§ **YOUR TASK**
Copy the records from the line that contains "You are a computer-use agent." through the end of the records, and replace "Tap" with "Press". Keep everything else the same.
-- start MATERIAL PROVIDED --
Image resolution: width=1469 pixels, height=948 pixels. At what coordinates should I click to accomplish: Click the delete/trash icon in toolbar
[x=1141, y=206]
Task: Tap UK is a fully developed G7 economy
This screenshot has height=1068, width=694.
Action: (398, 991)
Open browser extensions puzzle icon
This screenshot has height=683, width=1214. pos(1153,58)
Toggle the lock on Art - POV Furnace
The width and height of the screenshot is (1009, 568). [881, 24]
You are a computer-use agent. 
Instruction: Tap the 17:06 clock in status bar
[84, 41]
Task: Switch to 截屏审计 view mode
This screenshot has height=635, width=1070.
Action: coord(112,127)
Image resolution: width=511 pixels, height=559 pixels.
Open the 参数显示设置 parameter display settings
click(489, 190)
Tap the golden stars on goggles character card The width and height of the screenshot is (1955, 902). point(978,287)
-- end MATERIAL PROVIDED --
§ **SOLVED PROBLEM**
You are a computer-use agent. 
Instruction: Press the 17:06 clock in status bar
[84, 41]
Task: Switch to 截屏审计 view mode
This screenshot has height=635, width=1070.
Action: coord(112,127)
Image resolution: width=511 pixels, height=559 pixels.
Open the 参数显示设置 parameter display settings
click(489, 190)
Press the golden stars on goggles character card The width and height of the screenshot is (1955, 902). point(978,287)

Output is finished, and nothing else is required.